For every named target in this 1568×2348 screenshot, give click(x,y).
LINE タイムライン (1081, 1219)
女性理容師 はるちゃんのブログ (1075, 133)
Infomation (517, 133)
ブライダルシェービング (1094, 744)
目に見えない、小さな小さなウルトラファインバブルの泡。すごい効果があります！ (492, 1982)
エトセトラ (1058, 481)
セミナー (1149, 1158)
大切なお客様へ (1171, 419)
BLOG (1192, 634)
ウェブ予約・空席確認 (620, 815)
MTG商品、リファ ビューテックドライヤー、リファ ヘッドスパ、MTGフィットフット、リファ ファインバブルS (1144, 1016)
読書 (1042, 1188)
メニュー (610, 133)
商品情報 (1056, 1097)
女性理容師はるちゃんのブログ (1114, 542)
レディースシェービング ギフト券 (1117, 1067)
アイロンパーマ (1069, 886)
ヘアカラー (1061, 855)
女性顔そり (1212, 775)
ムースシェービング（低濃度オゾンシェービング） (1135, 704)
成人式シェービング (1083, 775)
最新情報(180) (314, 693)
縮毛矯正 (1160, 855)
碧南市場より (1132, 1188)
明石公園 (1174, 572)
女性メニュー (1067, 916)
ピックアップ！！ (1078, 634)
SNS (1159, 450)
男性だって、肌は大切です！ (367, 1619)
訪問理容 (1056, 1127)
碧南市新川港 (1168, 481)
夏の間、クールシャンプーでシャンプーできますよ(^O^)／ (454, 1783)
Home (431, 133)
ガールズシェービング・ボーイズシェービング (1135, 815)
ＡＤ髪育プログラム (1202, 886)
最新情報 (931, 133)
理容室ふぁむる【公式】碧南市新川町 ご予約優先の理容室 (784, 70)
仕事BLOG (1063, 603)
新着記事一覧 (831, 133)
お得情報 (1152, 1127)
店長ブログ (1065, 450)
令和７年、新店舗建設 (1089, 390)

* Exercise objective: In the entries above, find the line with "目に見えない、小さな小さなウルトラファインバブルの泡。すごい効果があります！ (492, 1982)" and the line with "店長ブログ (1065, 450)", then restate word for word both of them and every line between, with nothing more.

* Answer to the problem:
目に見えない、小さな小さなウルトラファインバブルの泡。すごい効果があります！ (492, 1982)
エトセトラ (1058, 481)
セミナー (1149, 1158)
大切なお客様へ (1171, 419)
BLOG (1192, 634)
ウェブ予約・空席確認 (620, 815)
MTG商品、リファ ビューテックドライヤー、リファ ヘッドスパ、MTGフィットフット、リファ ファインバブルS (1144, 1016)
読書 (1042, 1188)
メニュー (610, 133)
商品情報 (1056, 1097)
女性理容師はるちゃんのブログ (1114, 542)
レディースシェービング ギフト券 (1117, 1067)
アイロンパーマ (1069, 886)
ヘアカラー (1061, 855)
女性顔そり (1212, 775)
ムースシェービング（低濃度オゾンシェービング） (1135, 704)
成人式シェービング (1083, 775)
最新情報(180) (314, 693)
縮毛矯正 (1160, 855)
碧南市場より (1132, 1188)
明石公園 (1174, 572)
女性メニュー (1067, 916)
ピックアップ！！ (1078, 634)
SNS (1159, 450)
男性だって、肌は大切です！ (367, 1619)
訪問理容 (1056, 1127)
碧南市新川港 (1168, 481)
夏の間、クールシャンプーでシャンプーできますよ(^O^)／ (454, 1783)
Home (431, 133)
ガールズシェービング・ボーイズシェービング (1135, 815)
ＡＤ髪育プログラム (1202, 886)
最新情報 (931, 133)
理容室ふぁむる【公式】碧南市新川町 ご予約優先の理容室 (784, 70)
仕事BLOG (1063, 603)
新着記事一覧 (831, 133)
お得情報 (1152, 1127)
店長ブログ (1065, 450)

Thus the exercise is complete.